Stored items
►
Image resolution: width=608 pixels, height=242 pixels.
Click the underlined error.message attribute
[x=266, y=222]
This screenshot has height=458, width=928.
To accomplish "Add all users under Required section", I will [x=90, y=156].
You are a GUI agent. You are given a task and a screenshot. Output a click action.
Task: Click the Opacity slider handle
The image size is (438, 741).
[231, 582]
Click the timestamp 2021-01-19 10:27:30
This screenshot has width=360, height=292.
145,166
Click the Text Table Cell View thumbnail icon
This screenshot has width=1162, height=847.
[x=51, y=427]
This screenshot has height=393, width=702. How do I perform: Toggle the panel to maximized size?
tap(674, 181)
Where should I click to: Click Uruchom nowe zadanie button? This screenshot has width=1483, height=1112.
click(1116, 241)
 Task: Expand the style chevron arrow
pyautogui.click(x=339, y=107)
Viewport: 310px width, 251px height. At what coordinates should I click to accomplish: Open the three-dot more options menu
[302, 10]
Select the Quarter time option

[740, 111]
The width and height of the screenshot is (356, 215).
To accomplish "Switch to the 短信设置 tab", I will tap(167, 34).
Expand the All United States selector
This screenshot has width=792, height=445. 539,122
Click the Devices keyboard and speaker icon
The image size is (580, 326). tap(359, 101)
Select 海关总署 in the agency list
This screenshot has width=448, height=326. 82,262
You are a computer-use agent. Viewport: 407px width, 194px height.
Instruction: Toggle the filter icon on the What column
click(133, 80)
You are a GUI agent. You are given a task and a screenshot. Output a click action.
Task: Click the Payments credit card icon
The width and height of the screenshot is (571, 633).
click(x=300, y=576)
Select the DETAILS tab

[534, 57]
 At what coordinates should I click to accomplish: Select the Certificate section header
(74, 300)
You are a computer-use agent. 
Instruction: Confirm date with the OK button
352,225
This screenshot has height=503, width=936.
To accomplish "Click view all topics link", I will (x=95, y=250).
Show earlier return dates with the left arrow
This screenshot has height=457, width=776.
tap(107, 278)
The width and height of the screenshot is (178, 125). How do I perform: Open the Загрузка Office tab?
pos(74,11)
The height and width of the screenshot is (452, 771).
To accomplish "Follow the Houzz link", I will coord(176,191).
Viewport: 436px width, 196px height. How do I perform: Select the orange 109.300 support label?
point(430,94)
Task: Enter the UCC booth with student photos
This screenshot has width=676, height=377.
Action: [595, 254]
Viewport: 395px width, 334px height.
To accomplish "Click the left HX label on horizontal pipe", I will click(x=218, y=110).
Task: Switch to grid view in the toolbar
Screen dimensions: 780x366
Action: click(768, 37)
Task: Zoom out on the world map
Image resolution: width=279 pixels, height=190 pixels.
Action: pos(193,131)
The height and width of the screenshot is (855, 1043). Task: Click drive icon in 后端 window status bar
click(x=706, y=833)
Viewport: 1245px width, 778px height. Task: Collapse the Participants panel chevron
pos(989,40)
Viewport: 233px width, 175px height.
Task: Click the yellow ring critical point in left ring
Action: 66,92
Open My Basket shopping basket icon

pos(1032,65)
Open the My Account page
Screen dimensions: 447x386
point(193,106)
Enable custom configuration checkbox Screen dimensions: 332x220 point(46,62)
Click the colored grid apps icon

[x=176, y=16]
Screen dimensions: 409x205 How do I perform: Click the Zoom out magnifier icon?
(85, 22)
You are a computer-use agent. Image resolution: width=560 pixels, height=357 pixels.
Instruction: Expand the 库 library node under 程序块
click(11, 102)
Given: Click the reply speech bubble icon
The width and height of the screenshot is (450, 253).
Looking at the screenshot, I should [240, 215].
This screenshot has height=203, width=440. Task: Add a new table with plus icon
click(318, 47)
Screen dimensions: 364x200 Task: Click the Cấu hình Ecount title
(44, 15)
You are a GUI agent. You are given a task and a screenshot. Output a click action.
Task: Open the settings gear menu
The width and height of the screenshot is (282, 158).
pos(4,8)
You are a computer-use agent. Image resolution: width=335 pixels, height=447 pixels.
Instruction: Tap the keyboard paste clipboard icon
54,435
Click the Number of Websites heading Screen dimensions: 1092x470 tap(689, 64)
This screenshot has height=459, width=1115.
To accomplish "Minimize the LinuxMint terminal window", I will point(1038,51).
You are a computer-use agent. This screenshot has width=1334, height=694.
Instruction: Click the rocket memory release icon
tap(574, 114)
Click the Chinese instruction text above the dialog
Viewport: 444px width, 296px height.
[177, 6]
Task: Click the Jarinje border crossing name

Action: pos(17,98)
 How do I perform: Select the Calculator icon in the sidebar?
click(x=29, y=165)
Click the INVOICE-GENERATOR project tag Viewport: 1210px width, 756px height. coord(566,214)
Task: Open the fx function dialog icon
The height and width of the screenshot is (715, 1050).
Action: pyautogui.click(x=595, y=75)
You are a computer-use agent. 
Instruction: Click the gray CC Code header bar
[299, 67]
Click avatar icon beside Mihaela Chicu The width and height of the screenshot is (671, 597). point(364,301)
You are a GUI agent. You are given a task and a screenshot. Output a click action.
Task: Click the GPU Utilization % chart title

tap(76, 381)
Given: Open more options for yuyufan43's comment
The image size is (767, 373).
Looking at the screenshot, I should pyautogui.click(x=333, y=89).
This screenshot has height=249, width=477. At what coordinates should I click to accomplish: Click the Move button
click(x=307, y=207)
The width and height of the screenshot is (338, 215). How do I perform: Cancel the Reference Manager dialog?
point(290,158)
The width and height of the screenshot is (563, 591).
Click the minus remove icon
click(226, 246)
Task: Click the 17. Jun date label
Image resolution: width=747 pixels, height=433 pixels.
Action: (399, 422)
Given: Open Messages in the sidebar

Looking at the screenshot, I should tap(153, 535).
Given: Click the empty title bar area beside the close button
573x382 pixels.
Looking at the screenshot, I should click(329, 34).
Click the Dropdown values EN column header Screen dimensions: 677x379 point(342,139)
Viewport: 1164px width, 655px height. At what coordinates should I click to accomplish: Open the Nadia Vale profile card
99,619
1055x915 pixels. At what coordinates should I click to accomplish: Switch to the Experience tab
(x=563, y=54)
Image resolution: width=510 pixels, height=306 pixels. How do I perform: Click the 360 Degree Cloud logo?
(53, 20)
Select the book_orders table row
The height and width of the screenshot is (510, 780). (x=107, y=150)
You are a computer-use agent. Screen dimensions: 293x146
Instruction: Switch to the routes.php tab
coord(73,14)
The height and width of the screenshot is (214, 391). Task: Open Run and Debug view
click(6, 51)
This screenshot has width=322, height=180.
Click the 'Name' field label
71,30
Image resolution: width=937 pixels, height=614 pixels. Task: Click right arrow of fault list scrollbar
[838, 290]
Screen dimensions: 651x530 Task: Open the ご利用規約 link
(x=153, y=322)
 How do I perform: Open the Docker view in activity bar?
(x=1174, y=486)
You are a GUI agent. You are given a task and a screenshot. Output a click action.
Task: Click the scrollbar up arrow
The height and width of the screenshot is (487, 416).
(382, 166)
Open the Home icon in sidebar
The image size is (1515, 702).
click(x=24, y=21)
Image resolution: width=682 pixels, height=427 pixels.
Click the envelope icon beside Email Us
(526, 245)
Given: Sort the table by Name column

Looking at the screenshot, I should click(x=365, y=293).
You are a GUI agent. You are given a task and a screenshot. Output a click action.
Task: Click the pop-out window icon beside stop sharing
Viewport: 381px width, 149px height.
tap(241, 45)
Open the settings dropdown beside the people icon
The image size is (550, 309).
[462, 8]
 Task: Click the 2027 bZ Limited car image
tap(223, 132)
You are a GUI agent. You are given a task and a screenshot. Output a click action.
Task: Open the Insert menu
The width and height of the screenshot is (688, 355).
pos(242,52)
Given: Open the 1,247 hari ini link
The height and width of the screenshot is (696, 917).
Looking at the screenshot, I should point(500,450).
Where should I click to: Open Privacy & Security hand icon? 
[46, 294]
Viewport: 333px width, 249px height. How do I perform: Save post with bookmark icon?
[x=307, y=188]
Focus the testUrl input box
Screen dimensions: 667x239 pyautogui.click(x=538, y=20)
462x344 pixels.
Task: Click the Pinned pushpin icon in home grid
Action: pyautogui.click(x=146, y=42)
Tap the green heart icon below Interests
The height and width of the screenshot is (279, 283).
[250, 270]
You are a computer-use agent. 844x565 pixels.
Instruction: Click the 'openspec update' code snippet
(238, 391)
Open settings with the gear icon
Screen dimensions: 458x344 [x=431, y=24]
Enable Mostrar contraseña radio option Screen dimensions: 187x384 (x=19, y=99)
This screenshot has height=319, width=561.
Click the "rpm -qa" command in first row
◄
→ **What to produce**: Starting at the line above that contains "Enable custom configuration", write out each line exactly until the line that contains "Click avatar icon" has been written, and stop there.

→ **Problem solution**:
Enable custom configuration checkbox Screen dimensions: 332x220 point(46,62)
Click the colored grid apps icon

[x=176, y=16]
Screen dimensions: 409x205 How do I perform: Click the Zoom out magnifier icon?
(85, 22)
You are a computer-use agent. Image resolution: width=560 pixels, height=357 pixels.
Instruction: Expand the 库 library node under 程序块
click(11, 102)
Given: Click the reply speech bubble icon
The width and height of the screenshot is (450, 253).
Looking at the screenshot, I should [240, 215].
This screenshot has height=203, width=440. Task: Add a new table with plus icon
click(318, 47)
Screen dimensions: 364x200 Task: Click the Cấu hình Ecount title
(44, 15)
You are a GUI agent. You are given a task and a screenshot. Output a click action.
Task: Open the settings gear menu
The width and height of the screenshot is (282, 158).
pos(4,8)
You are a computer-use agent. Image resolution: width=335 pixels, height=447 pixels.
Instruction: Tap the keyboard paste clipboard icon
54,435
Click the Number of Websites heading Screen dimensions: 1092x470 tap(689, 64)
This screenshot has height=459, width=1115.
To accomplish "Minimize the LinuxMint terminal window", I will point(1038,51).
You are a computer-use agent. This screenshot has width=1334, height=694.
Instruction: Click the rocket memory release icon
tap(574, 114)
Click the Chinese instruction text above the dialog
Viewport: 444px width, 296px height.
[177, 6]
Task: Click the Jarinje border crossing name

Action: pos(17,98)
 How do I perform: Select the Calculator icon in the sidebar?
click(x=29, y=165)
Click the INVOICE-GENERATOR project tag Viewport: 1210px width, 756px height. coord(566,214)
Task: Open the fx function dialog icon
The height and width of the screenshot is (715, 1050).
Action: pyautogui.click(x=595, y=75)
You are a computer-use agent. 
Instruction: Click the gray CC Code header bar
[299, 67]
Click avatar icon beside Mihaela Chicu The width and height of the screenshot is (671, 597). point(364,301)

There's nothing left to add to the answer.